On the other hand, treble response is associated with a top membrane that is stiff enough to allow high-frequency/low amplitude motion, and which is not simultaneously ‘drowned out’ or overshadowed by prominence of monopole movement. The more the monopole is suppressed, and the top is prevented from moving like a sail or undulating like waves (think sailboat with plywood sails), and the more it is enabled to move in rippling fashion in small-to-tiny sections, the better the high end — which is usually identified in the literature as dipole and tripole movement. Or, looked at from another point of view, the more that the top discharges its energy by billowing in and out like a bellows or a sail (monopole), the less energy is left over for the high end (dipole and tripole). And vice-versa. This is mediated by the fact that — as is true of any set of speakers/amplifiers — it takes a lot more energy to generate low frequency sound than it does to make high frequency sound.

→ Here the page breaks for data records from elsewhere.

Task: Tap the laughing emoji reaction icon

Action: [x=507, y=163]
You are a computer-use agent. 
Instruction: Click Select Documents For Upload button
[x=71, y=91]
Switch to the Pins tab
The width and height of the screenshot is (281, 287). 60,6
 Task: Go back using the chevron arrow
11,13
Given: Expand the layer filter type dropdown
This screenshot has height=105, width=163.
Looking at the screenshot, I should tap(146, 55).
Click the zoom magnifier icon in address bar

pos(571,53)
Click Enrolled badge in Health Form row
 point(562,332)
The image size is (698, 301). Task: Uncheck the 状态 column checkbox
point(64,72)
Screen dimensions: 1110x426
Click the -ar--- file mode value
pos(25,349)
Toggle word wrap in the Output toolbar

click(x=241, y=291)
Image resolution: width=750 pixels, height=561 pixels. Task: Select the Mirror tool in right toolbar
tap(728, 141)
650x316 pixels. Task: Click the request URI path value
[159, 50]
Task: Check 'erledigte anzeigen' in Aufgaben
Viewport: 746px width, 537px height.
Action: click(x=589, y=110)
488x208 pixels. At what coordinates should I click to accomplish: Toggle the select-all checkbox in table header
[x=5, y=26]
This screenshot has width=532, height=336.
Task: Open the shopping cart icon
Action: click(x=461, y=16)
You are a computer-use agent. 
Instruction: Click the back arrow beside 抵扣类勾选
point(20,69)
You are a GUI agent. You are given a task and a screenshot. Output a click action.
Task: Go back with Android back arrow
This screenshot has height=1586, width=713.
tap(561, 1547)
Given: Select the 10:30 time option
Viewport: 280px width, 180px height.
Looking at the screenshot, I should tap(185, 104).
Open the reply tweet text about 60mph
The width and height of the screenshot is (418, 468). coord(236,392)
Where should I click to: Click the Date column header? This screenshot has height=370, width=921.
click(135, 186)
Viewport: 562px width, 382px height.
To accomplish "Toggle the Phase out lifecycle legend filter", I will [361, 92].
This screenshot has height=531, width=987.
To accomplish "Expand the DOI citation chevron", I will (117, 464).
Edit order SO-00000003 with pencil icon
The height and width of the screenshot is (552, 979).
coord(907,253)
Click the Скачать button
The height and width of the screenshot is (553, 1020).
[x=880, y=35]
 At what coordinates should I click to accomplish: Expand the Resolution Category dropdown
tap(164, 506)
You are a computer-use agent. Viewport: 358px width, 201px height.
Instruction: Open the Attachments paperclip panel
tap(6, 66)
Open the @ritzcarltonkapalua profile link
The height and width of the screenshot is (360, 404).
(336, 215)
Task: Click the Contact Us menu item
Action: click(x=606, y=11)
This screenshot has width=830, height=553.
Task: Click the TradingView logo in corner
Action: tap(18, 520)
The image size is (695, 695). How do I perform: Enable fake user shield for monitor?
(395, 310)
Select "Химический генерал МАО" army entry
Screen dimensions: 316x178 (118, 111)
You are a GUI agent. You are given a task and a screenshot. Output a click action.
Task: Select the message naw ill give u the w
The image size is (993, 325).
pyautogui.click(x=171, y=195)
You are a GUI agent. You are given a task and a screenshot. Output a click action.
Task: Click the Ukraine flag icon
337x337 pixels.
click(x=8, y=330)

Without getting too technical the trick in guitar making, obviously, is to not make the plates so loose that you lose the high frequency end, nor so tight that you lose the low frequency end. You want both, and the luthier’s task essentially becomes one of management-of-energy-budget. This boils down to having a command of top thickness/size, bracing, profiling, wood choice, stringing, bridge torque, soundhole diameter, etc…. and that’s all a subject of endless… well… uh… endlessness.